Episode 234: L. Joy Is Talking Trash (and sanitation)
There is the trash we throw away like plastics, styrofoam, cardboard and paper. There is the waste from humans as well as animals and the like. How we manage these things with sanitation, or don’t manage them properly, has effects on the environment, people’s health, and a myriad of other issues. To have this conversation on sanitation, because we aren't going to produce less waste anytime soon, making this issue an imperative, L. Joy brings professor Colin McFarlane to the front of the class.
Homework:
Read: Waste and the City: The Crisis of Sanitation and the Right to Citylife by Professor Colin McFarlane https://www.versobooks.com/products/917-waste-and-the-city
Check out Professor Barbara Evans, chair in Public Health Engineering in the School of Civil Engineering at the University of Leeds work the professor mentioned https://eps.leeds.ac.uk/civil-engineering/staff/478/professor-barbara-evans
Check out the Orangi Pilot Project http://www.opp.org.pk/
Read: Ecological Sanitation--a way to solve global sanitation problems? By Günter Langergraber & Elke Muellegger (NIH) https://pubmed.ncbi.nlm.nih.gov/15734195/
Our Guest:
Colin McFarlane is Principal Investigator on DenCity and Professor of Urban Geography at Durham University, UK. His work focuses on urban experience and politics, including research on urban living, densities, fragments, and learning across different cities, focusing in particular on the economic margins. In the DenCity project, his work has focussed on how high urban densities are shaped and lived in different domains, including density and crowds in public space, on the move, and in the neighborhood and home.
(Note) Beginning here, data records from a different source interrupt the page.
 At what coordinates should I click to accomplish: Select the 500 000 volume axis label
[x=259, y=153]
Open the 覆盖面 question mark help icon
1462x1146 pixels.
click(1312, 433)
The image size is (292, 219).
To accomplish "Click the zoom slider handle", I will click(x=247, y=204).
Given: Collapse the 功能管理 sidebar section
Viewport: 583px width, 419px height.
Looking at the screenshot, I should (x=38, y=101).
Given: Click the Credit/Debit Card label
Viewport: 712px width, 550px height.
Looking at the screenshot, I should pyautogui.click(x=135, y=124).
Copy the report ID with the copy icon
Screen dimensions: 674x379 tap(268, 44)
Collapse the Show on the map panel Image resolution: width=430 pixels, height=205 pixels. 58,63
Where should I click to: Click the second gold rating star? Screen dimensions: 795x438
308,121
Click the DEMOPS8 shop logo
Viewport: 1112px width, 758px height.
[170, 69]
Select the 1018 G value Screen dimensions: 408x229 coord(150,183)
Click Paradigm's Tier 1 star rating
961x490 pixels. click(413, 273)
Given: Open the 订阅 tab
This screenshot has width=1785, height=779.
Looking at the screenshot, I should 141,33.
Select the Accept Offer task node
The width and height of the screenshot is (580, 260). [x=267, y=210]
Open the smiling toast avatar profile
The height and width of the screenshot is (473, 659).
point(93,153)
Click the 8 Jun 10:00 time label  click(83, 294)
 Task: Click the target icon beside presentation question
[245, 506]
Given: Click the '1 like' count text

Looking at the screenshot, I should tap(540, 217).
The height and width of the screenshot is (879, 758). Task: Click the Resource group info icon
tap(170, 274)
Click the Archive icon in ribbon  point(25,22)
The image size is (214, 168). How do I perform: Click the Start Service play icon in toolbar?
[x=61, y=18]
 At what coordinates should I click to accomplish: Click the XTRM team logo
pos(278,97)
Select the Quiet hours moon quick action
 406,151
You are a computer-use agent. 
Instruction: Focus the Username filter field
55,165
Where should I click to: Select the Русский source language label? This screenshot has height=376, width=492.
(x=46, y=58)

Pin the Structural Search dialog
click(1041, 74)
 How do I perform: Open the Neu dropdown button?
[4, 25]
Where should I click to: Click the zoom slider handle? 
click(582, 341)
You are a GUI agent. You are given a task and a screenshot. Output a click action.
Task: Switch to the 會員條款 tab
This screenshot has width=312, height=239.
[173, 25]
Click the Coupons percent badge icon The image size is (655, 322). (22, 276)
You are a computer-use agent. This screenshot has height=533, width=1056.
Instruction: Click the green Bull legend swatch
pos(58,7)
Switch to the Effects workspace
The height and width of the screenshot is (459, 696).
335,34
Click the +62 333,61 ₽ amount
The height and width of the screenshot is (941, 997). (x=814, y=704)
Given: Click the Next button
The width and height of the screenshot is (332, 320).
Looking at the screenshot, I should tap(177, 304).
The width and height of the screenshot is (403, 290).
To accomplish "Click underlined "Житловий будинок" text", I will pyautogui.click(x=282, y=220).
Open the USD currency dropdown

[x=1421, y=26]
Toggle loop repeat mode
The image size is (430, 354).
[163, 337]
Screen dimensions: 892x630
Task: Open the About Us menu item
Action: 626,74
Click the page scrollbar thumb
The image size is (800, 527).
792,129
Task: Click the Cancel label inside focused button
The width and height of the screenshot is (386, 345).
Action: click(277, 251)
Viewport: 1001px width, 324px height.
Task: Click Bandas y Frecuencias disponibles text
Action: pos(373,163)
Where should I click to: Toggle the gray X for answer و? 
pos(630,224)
He is author of ‘Waste and the City: The Crisis of Sanitation and the Right to Citylife’ (Verso), ‘Fragments of the City: Making and Remaking Urban Worlds’ (University of California Press) and ‘Learning the City: Knowledge and Translocal Assemblage’ (Blackwell), and a series of edited books, including: ‘Global Urbanism: Knowledge, Power and the City’ (Routledge, with Michele Lancione), ‘Smart Urbanism: Utopian Vision or False Dawn?’ (Routledge, with Simon Marvin and Andres Luque-Ayala), ‘Infrastructural Lives: Urban Infrastructure in Context’ (Earthscan-Routledge, with Steve Graham), ‘Urban Navigations: Politics, Space and the City in South Asia’ (Routledge, with Jonathan Anjaria), and ‘Urban Informalities: Reflections on the Formal and Informal’ (Ashgate, with Michael Waibel).